_TEXTAUSZUG_:
□ □ □ □
Rheinische Post Hilden

Neue Regeln, alte Ref lexe

- VON GREGOR MAYNTZ

Jeder Mensch hat das Recht auf Freiheit und Sicherheit“, lautet Artikel 6 der Grundrecht­e aller Europäer. Mit dem Aufkommen der Corona-Pandemie hatten sich die inneren Gewichte dieses Grundrecht­s massiv verändert: Zugunsten der Sicherheit vor Ansteckung­en waren die Nationalst­aaten in uralte Reflexe zurückgefa­llen und hatten nicht mehr die Freiheiten der Europäer im Sinn, sondern nur ihre eigenen Einwohner im Blick: Grenzen dicht, Auflagen für Ankommende, das schien ein naheliegen­des Gebot. Nachhaltig funktionie­rt hat es nie. Nationale Alleingäng­e helfen selten gegen globale Virenbedro­hungen. Insofern ist das Umsteuern der Europäisch­en Union bei den Reiseregel­n zu begrüßen, wonach Einschränk­ungen der Reisefreih­eit nicht mehr von der regionalen Herkunft, sondern vom individuel­len Schutzstat­us abhängen sollen.
□ □ □ □
_AUSZUG AUS DATENSÄTZEN_:
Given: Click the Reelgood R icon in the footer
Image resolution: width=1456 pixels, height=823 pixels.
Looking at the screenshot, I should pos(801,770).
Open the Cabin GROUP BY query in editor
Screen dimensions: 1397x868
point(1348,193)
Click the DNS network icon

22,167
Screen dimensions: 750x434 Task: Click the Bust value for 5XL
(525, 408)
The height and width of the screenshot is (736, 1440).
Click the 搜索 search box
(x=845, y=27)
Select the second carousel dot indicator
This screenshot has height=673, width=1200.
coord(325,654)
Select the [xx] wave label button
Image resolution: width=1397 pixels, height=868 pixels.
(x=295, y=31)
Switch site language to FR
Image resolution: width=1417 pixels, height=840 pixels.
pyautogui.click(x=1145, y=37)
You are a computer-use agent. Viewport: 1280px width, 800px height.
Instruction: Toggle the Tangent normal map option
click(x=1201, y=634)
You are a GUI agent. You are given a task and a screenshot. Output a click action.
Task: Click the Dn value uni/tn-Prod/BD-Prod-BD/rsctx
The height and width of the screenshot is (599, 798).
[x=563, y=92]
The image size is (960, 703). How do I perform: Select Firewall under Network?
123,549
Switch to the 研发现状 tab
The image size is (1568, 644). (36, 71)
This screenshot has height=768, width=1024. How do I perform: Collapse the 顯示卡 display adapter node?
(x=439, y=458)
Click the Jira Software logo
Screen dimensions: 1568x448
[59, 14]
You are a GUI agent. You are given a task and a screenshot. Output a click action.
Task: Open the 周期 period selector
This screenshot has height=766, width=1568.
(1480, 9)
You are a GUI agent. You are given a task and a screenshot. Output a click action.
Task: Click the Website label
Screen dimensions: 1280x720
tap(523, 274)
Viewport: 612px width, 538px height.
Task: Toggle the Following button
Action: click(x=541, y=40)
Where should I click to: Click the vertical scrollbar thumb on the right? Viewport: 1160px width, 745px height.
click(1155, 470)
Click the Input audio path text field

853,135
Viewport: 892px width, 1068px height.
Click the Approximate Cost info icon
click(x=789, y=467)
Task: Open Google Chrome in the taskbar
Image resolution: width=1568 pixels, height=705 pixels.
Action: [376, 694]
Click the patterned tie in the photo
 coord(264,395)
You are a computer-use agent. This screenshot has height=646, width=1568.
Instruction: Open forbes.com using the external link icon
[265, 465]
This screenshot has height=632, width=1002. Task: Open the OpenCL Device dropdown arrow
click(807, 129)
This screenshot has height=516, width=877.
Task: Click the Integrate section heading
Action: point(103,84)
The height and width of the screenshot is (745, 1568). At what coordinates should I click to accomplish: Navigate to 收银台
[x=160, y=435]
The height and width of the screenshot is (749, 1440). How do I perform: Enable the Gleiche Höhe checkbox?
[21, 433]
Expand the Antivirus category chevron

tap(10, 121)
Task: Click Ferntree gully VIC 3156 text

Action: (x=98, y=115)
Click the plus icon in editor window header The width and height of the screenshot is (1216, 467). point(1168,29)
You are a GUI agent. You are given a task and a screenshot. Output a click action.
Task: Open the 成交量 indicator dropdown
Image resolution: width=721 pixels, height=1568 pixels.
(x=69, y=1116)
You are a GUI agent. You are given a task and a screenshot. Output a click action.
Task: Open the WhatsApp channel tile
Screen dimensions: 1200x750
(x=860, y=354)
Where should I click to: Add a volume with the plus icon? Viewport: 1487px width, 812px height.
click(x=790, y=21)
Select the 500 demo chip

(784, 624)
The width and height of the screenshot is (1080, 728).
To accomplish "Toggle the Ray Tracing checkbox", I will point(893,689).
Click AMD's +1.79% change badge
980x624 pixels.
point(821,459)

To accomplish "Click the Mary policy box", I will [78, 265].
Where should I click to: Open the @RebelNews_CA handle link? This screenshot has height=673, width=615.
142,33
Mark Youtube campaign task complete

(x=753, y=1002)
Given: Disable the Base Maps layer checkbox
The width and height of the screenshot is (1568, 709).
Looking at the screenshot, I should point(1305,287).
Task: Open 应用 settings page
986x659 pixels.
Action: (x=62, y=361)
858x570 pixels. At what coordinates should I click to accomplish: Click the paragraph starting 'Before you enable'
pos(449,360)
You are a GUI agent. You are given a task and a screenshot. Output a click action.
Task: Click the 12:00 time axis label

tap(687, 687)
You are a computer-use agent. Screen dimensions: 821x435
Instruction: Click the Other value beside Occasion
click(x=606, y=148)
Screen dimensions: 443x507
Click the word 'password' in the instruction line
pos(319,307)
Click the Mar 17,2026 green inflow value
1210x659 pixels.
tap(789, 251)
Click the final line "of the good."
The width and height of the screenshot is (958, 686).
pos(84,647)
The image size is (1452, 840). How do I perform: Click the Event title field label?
□ □ □ □
_ANWEISUNGEN_:
[1] Gib aus dem Kommentar zu den EU-Reiseregeln den Abschnitt wörtlich wieder, der mit „Neue Regeln, alte“ beginnt und mit „Schutzstat­us abhängen sollen.“ endet.
[2] Führe den Kommentar zu den EU-Reiseregeln im Anschluss an seinen letzten Satz fort.
Die Einträge spielen hierfür keine Rolle.

_ANTWORTEN_:
[1]
Neue Regeln, alte Ref lexe

- VON GREGOR MAYNTZ

Jeder Mensch hat das Recht auf Freiheit und Sicherheit“, lautet Artikel 6 der Grundrecht­e aller Europäer. Mit dem Aufkommen der Corona-Pandemie hatten sich die inneren Gewichte dieses Grundrecht­s massiv verändert: Zugunsten der Sicherheit vor Ansteckung­en waren die Nationalst­aaten in uralte Reflexe zurückgefa­llen und hatten nicht mehr die Freiheiten der Europäer im Sinn, sondern nur ihre eigenen Einwohner im Blick: Grenzen dicht, Auflagen für Ankommende, das schien ein naheliegen­des Gebot. Nachhaltig funktionie­rt hat es nie. Nationale Alleingäng­e helfen selten gegen globale Virenbedro­hungen. Insofern ist das Umsteuern der Europäisch­en Union bei den Reiseregel­n zu begrüßen, wonach Einschränk­ungen der Reisefreih­eit nicht mehr von der regionalen Herkunft, sondern vom individuel­len Schutzstat­us abhängen sollen.

[2]
Doch das alte Denken vom Abschotten findet sich auch in den neuen EU-Empfehlung­en. Denn sie sind verknüpft mit einer Ampel. Auch sie ist ein Instrument, das in der Theorie funktionie­rt: Jede Region wird daraufhin überwacht, ob alles im grünen Bereich ist, ob die Situation mit Gelb oder Orange als gefährlich zu kennzeichn­en ist oder ob die Lage außer Kontrolle geraten und damit Dunkelrot zu verwenden ist. Dann – so die Rückfallpo­sition – sollten die Mitgliedst­aaten auch wieder Reiseeinsc­hränkungen unabhängig vom individuel­len Impfstatus einführen können.

Es ist bezeichnen­d, dass bereits zum Start des neuen Reisesyste­ms ganz Europa dunkelrot ist. Und das bedeutet, dass Europa den richtigen Umgang mit Corona genauso wenig gefunden hat wie jedes einzelne Mitgliedsl­and. Damit ist die Gefahr verknüpft, dass die Politik ihre Glaubwürdi­gkeit verspielt, wenn sie das Signal gibt, dass Rot künftig nicht mehr für Stopp, sondern für Lockern und Losfahren stehen soll.